Diante da persistência da paralisação, a imprensa passou a atacar o movimento grevista, acusando-o de ser “obra de agitadores comunistas que pretendiam destruir a ordem social”. Os atos de rua foram violentamente reprimidos pela polícia — em alguns casos, com uso de armas de fogo. Centenas de trabalhadores foram presos.

A greve foi considerada ilegal pela Delegacia Regional do Trabalho. José de Segadas Viana, o Ministro do Trabalho do governo Vargas, tentou intimidar os grevistas, ameaçando processá-los pela Lei de Segurança Nacional. Os operários, entretanto, seguiram firmes com a paralisação.

As tentativas de direcionar a opinião pública contra o movimento também foram em vão. A greve contou com forte respaldo da população — que também sentia no bolso a perda do poder de compra.

Populares, estudantes e comerciantes se mobilizaram para contribuir com doações para os fundos de greve. Os trabalhadores receberam apoio de outras categorias — incluindo o sindicato dos médicos, que ofereceu assistência gratuita aos grevistas.

Várias negociações foram realizadas, mas os patrões se recusavam a ceder um aumento salarial superior a 15% — que os trabalhadores achavam inaceitável. O Tribunal Regional do Trabalho (TRT) tentou mediar uma solução, propondo um reajuste de 23% nos salários, mas a proposta foi rejeitada pelo patronato.

Os trabalhadores se mantiveram resolutos e a greve prosseguiu. Após quase um mês com as plantas industriais paradas, os patrões se viram forçados a aceitar um segundo acordo proposto pelo TRT, concedendo aumento salarial de 32%.

Os trabalhadores aceitaram o acordo, mas fizeram três exigências adicionais: o pagamento dos dias parados, a garantia de que os grevistas não seriam demitidos e a libertação dos trabalhadores presos.

A greve chegou ao fim no dia 23 de abril. Alguns sindicatos permaneceram em greve até que os trabalhadores presos fossem libertados. Apesar do compromisso assumido pelos patrões, mais de 400 metalúrgicos e 1.000 operários da indústria têxtil foram demitidos, como retaliação pela participação no movimento grevista.

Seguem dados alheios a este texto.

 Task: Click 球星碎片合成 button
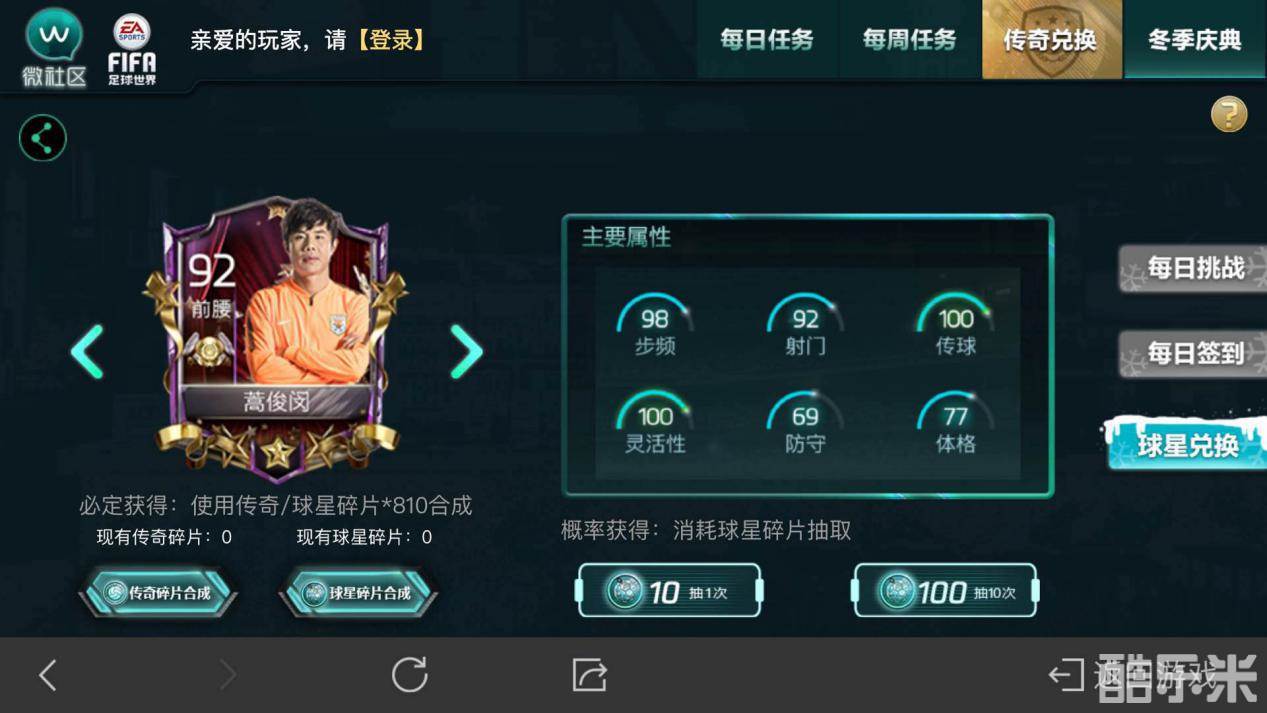coord(358,592)
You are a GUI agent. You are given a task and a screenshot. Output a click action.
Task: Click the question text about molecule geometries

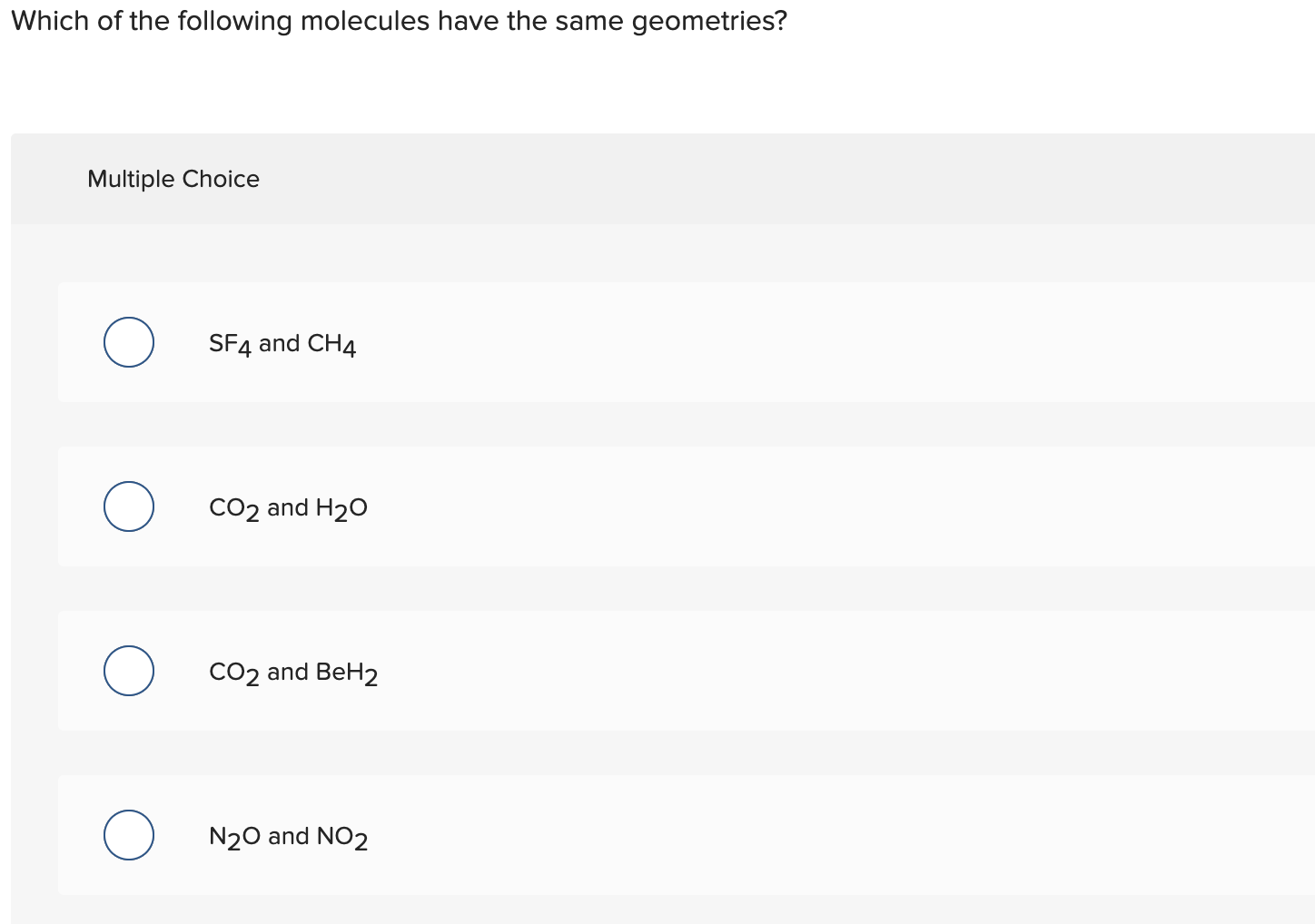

•        O legado da greve

A Greve dos 300 Mil se tornou um dos grandes marcos do movimento operário brasileiro. A paralisação teve um papel fundamental ao reafirmar o direito à greve e deixou um legado de enorme importância ao contestar o modelo sindical do Estado Novo, contribuindo para o surgimento de um sindicalismo mais autônomo, democrático e combativo.

Revestidos de legitimidade pela adesão às pautas populares, os sindicatos ganharam força e conseguiram concretizar uma série de avanços nos anos seguintes. O fortalecimento do movimento operário levaria à queda do Ministro do Trabalho Segadas Viana, substituído ainda em 1953 por João Goulart.

O Comando Intersindical de Greves, que havia sido durante a paralisação, foi convertido no Pacto de União e Ação, que, por sua vez, daria origem ao Comando Geral dos Trabalhadores (CGT) — organização que teria enorme relevância na mobilização da classe operária até nos 60.

O movimento também estimularia a criação do Departamento Intersindical de Estatística e Estudos Socioeconômicos (DIEESE), criado em resposta à demanda dos grevistas por uma organização apta a produzir estudos confiáveis sobre o custo de vida.